Ingredientes del limpiador casero
¼ taza de jabón lavavajillas: de preferencia uno suave, pero eficaz para desengrasar.
½ taza de jugo de limón: su acidez ayuda a descomponer la suciedad y aporta un aroma fresco.
½ taza de bicarbonato de sodio: excelente para eliminar grasa incrustada y neutralizar olores.
¼ taza de vinagre blanco: potencia la acción limpiadora y desinfecta naturalmente.
Cómo Hacer el Limpiador de Hornos Casero
En un bol, mezcla el bicarbonato de sodio con el jugo de limón hasta formar una pasta espesa.

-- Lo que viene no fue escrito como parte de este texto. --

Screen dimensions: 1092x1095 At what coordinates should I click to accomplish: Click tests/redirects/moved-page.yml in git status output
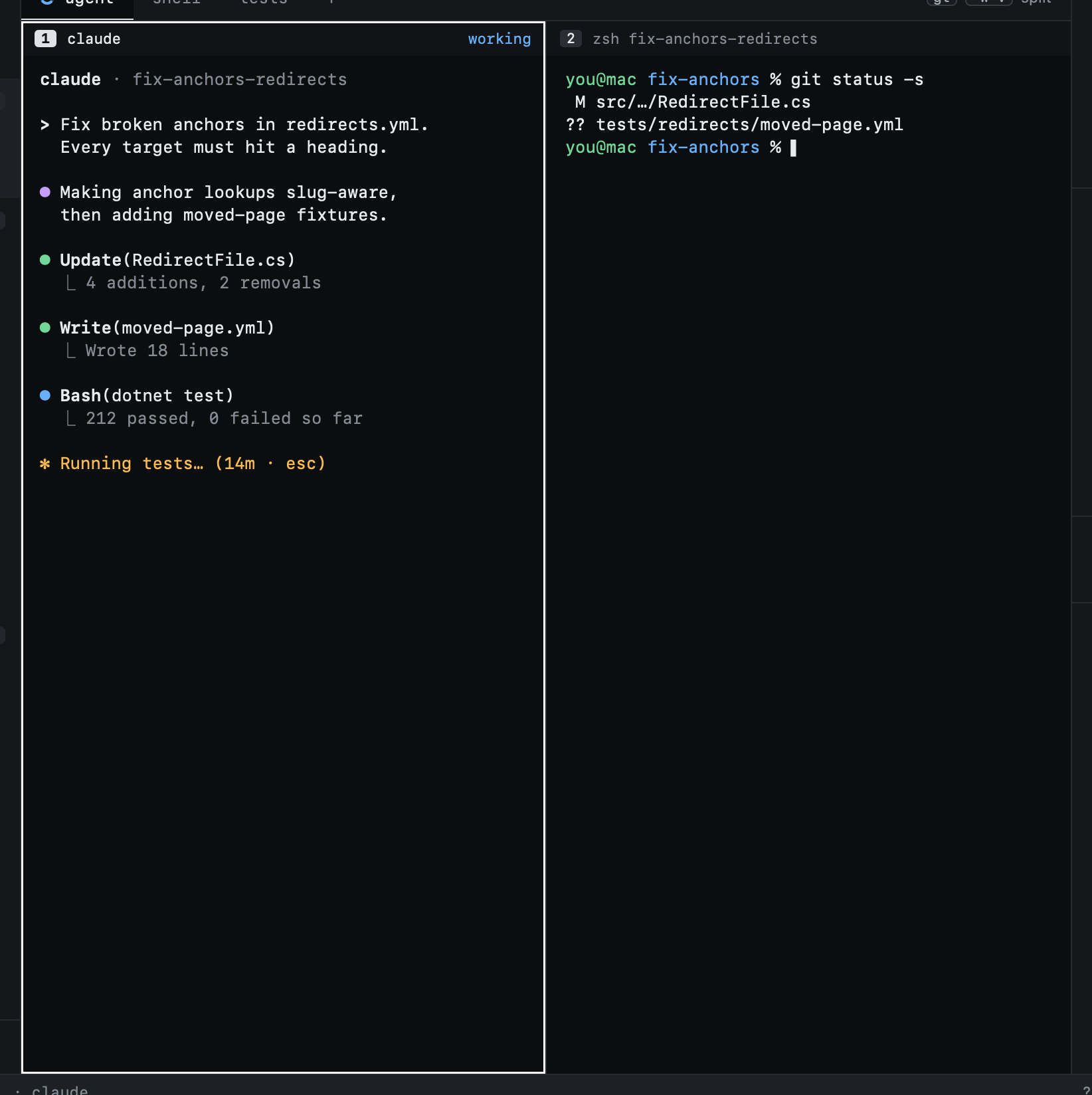749,124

Agrega el jabón lavavajillas y remueve bien.
Incorpora poco a poco el vinagre blanco; la mezcla hará espuma, lo cual es normal.
Una vez que la reacción disminuya, guarda el limpiador en un frasco con tapa.
Cómo Usarlo
Retira las parrillas y bandejas del horno.
Con una esponja o brocha, aplica la mezcla sobre las paredes y la puerta del horno, evitando las resistencias eléctricas.
Deja actuar de 30 minutos a 1 hora (si el horno está muy sucio, puedes dejarlo toda la noche).
Frota con una esponja o cepillo suave para remover la grasa.
Limpia con un paño húmedo hasta retirar todos los restos de producto.
Seca bien antes de volver a usar el horno.
Beneficios de este limpiador
Natural y seguro: sin químicos agresivos.
Económico: elaborado con ingredientes básicos de cocina.
Eficaz: elimina grasa, manchas y olores.
Aromático: el limón deja un olor fresco y agradable.
Consejos adicionales
Para mantener el horno limpio por más tiempo, coloca siempre una bandeja en la parte inferior para atrapar derrames.
Si deseas un extra de frescura, añade unas gotas de aceite esencial de lavanda o eucalipto a la mezcla.
Limpia tu horno con este método una vez al mes para evitar acumulaciones difíciles de quitar.